Wednesday, April 22, 2009

High WASP Weddings, The Age of Innocence

The bride in the photo above is not related to me. But she might have been. The text does come from a description of the wedding of one of my grand-somethings in the New York Times.

Then there's this, from another, earlier wedding, of another one of my grand-somethings at the turn of the century. What do you think, is the Times tongue in cheek here? The "usual fall"? The "number of which was very large"?

I like the idea that the Times was teasing gently.

Although all this is true, I know it doesn't matter. Fun to dig around anyway. Have you ever noticed when people hit 50 they suddenly become much more interested in their genealogy?

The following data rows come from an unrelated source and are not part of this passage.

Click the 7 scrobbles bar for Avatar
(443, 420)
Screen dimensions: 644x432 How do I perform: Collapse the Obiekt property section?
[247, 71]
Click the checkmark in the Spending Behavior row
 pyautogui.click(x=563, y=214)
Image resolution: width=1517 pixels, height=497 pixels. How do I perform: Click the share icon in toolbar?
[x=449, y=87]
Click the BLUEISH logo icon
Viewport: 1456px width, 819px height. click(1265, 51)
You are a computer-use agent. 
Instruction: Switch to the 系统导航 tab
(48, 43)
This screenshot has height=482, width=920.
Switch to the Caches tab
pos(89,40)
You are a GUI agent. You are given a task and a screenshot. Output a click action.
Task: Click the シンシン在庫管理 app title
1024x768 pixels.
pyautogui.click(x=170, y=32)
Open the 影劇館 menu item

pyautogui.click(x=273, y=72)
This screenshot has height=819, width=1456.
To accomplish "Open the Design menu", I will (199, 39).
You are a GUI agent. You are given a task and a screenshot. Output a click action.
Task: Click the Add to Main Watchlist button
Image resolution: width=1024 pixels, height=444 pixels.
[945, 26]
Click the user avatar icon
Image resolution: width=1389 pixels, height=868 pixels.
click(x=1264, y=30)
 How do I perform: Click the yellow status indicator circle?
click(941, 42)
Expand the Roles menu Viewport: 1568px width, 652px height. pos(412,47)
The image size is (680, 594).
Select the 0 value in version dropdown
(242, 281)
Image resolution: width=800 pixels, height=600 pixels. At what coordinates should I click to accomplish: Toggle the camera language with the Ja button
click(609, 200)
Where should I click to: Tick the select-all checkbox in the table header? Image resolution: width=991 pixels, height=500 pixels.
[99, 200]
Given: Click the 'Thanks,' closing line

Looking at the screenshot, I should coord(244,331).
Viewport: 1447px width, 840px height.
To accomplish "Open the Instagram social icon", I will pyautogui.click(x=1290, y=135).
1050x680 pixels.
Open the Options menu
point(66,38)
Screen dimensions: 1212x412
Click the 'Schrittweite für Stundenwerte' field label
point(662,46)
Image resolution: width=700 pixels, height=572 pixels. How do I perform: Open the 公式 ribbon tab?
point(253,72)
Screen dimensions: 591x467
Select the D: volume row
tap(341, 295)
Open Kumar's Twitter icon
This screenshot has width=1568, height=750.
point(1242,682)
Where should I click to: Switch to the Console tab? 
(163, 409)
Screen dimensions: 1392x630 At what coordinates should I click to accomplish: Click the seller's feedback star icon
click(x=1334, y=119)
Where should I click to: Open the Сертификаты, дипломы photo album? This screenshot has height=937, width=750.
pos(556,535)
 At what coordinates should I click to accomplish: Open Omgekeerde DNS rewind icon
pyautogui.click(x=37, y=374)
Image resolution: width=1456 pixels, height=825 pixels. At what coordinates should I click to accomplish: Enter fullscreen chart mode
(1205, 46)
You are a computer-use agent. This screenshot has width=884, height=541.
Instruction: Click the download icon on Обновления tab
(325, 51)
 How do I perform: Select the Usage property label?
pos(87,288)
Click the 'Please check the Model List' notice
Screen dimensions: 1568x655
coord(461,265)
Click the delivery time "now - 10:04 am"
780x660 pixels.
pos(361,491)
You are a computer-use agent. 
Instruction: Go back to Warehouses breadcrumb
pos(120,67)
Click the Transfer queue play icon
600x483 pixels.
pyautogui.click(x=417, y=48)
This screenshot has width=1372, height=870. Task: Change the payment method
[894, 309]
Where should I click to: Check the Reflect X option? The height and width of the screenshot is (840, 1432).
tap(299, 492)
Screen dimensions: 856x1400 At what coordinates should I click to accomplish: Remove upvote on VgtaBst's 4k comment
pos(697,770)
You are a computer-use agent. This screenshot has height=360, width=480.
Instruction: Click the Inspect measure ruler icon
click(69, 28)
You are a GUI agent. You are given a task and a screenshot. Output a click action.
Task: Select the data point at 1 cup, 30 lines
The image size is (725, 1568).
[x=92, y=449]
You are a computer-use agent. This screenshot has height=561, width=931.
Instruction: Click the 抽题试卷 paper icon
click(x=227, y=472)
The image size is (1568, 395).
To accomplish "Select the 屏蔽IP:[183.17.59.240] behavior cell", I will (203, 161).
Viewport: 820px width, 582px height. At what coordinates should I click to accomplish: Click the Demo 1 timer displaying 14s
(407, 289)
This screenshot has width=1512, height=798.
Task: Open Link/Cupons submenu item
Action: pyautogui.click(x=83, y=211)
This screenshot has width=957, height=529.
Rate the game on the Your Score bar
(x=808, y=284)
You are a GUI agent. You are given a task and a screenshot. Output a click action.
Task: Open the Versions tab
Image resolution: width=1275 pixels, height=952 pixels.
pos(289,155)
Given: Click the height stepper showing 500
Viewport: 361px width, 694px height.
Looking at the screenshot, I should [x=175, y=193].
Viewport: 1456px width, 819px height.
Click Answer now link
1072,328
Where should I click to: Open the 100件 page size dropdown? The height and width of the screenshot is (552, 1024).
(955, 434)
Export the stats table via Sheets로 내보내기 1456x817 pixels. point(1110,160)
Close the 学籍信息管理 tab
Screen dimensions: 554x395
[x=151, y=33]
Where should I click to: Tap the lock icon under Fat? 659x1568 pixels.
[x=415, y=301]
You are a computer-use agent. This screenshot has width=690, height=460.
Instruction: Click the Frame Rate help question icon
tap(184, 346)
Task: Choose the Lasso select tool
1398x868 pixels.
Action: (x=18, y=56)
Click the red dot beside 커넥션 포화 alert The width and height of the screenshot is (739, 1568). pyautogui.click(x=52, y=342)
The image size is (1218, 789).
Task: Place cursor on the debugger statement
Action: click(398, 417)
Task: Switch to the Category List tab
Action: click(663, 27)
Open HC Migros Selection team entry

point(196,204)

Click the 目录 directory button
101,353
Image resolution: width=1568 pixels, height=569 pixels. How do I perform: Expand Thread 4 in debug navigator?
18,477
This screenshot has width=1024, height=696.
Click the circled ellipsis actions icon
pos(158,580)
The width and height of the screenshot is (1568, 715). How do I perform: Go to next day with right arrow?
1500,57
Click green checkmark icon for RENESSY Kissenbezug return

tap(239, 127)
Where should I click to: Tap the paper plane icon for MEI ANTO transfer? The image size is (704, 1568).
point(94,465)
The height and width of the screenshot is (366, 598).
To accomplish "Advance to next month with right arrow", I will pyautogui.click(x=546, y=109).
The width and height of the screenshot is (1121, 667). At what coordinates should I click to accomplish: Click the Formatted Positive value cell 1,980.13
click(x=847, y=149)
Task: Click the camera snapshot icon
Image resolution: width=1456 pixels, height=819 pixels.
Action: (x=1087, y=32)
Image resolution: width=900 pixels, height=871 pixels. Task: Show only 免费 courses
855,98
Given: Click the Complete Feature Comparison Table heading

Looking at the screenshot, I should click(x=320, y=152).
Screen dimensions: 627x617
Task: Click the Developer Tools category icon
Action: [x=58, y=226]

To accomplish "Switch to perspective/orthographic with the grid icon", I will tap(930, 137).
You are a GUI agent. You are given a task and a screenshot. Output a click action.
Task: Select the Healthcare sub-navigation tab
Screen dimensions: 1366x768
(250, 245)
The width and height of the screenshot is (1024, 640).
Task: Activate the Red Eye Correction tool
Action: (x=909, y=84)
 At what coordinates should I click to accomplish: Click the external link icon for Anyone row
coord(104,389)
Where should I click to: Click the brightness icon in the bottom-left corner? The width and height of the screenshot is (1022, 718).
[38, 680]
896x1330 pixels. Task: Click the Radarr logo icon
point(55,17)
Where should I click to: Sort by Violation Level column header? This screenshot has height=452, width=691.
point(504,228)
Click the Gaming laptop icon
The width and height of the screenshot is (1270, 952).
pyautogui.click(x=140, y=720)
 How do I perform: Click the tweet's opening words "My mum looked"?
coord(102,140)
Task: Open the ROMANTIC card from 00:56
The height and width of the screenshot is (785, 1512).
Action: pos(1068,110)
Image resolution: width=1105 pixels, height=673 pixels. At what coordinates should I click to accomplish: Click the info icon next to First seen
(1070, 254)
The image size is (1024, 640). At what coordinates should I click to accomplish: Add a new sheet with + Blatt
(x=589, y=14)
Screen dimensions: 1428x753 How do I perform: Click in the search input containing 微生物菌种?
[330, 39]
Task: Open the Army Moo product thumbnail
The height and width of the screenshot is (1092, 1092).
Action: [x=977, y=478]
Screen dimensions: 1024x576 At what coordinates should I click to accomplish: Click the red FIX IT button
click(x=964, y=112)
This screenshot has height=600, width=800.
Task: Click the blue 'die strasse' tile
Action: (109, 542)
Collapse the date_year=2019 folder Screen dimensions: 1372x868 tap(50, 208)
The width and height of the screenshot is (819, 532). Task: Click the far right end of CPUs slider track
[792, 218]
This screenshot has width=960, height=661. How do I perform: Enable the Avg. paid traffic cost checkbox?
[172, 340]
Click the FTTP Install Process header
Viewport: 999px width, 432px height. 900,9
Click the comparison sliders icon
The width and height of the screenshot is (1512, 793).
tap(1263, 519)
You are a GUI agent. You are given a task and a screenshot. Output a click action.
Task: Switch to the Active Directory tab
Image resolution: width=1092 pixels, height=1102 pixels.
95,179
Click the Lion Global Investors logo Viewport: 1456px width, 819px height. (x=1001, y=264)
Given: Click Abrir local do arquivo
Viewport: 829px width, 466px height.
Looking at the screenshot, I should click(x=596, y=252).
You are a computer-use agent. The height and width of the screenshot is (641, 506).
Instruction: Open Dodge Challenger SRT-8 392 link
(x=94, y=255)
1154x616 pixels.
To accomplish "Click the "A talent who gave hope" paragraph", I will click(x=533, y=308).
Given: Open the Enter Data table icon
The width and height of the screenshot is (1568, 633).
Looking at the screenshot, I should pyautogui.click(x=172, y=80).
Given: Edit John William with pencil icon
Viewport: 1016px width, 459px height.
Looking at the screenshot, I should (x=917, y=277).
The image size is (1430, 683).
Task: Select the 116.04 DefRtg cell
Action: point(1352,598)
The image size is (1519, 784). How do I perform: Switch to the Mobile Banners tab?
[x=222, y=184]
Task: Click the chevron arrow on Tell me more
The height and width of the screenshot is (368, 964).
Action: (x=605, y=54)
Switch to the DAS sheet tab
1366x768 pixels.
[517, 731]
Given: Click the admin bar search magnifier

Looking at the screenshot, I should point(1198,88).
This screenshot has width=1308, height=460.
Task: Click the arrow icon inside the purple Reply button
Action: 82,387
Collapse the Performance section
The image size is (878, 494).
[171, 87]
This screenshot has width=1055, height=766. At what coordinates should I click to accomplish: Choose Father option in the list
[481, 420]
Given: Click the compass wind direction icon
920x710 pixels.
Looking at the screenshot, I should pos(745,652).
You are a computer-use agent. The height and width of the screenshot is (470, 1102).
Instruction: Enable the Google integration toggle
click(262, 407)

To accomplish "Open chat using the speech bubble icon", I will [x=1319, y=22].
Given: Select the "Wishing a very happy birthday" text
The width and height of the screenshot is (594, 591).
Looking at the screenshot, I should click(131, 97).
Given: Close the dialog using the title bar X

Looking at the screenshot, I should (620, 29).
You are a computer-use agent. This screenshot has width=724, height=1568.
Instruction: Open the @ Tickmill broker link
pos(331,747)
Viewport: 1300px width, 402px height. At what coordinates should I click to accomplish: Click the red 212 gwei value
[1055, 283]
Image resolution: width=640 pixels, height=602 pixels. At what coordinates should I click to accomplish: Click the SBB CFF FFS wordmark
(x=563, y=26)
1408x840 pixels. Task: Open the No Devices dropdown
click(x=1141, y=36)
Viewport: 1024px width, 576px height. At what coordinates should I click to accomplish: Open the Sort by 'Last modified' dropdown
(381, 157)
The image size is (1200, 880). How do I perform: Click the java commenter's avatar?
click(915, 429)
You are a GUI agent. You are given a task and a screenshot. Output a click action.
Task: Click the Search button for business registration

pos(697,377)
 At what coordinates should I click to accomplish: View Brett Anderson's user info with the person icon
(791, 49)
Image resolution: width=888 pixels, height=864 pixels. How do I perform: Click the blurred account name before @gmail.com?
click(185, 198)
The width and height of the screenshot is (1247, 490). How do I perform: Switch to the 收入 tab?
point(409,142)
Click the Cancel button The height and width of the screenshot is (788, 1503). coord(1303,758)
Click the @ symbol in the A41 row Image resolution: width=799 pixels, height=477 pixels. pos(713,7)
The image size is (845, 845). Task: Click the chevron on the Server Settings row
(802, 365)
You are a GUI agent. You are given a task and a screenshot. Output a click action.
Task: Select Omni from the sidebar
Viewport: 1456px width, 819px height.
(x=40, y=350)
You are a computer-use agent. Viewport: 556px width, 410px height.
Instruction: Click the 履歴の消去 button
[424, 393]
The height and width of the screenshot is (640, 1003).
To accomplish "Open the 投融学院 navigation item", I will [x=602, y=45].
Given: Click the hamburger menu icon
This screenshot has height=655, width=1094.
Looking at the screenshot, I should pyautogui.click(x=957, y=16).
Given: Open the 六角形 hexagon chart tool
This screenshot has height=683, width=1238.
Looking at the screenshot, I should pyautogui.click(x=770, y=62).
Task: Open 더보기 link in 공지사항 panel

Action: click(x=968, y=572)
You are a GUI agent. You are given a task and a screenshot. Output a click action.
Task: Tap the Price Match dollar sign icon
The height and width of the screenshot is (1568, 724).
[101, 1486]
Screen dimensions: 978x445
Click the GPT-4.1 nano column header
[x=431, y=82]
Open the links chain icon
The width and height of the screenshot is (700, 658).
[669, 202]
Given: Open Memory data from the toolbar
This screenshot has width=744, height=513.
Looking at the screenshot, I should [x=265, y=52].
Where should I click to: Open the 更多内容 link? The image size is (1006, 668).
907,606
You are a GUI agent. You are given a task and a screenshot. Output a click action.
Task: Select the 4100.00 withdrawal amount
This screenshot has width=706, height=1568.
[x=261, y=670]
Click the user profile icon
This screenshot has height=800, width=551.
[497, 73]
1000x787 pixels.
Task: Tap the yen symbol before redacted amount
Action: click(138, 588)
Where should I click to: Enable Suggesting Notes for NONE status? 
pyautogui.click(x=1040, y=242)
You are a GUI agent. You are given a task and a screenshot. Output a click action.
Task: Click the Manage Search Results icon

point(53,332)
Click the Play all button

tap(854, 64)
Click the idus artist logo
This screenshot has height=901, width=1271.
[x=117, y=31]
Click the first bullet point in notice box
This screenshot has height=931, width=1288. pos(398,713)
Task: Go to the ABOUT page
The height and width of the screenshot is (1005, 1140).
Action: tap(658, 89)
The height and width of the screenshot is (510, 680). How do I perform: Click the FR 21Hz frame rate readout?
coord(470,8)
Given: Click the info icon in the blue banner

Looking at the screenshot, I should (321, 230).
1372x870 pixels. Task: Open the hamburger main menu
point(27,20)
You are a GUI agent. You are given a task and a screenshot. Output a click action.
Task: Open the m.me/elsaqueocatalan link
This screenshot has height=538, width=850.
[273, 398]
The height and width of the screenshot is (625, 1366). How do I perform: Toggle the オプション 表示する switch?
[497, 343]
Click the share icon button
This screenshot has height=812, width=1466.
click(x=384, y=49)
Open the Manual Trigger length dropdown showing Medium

Images: Bride: Accoutrements: floral head wreaths, Michael C. Fina, The Madison Room at the Palace Hotel



Blogger Dani @ Weddings Fresh said...

okay, more on weddings, please. :)

April 23, 2009 at 4:39 PM  
Blogger Julia Remix said...

But thank god the bridesmaids were demure and pretty. If one remembered by only one adjective and one adverb, it should be those. Er. Right?

April 23, 2009 at 6:38 PM  
Blogger Hannah said...

I am the oldest daughter of the oldest daughter and so on, being the fifth generation of oldest daughter I have known the genealogy since birth, I know when who came to the US from England, which great-(times eight)-Uncle signed the declaration and who arrived on the Mayflower, and what became of every child. I think it's nice to know where one fits in the chronology and where one has come from, to know that I am Hannah after my great-great-great-great-grandmother. My younger siblings don't know the history, neither do my cousins, I think that must be a loss

April 23, 2009 at 7:41 PM  
Blogger LPC said...

I think as long as everyone dresses identically you've got it covered...I have found some more documents. They are if anything funnier....

Family histories *are* important. The names we choose, the details we reveal, the way we see our own children in light of who came before. At the same time you build your own history, finding that the way in which the family stories mirror or confuse your choices shifts.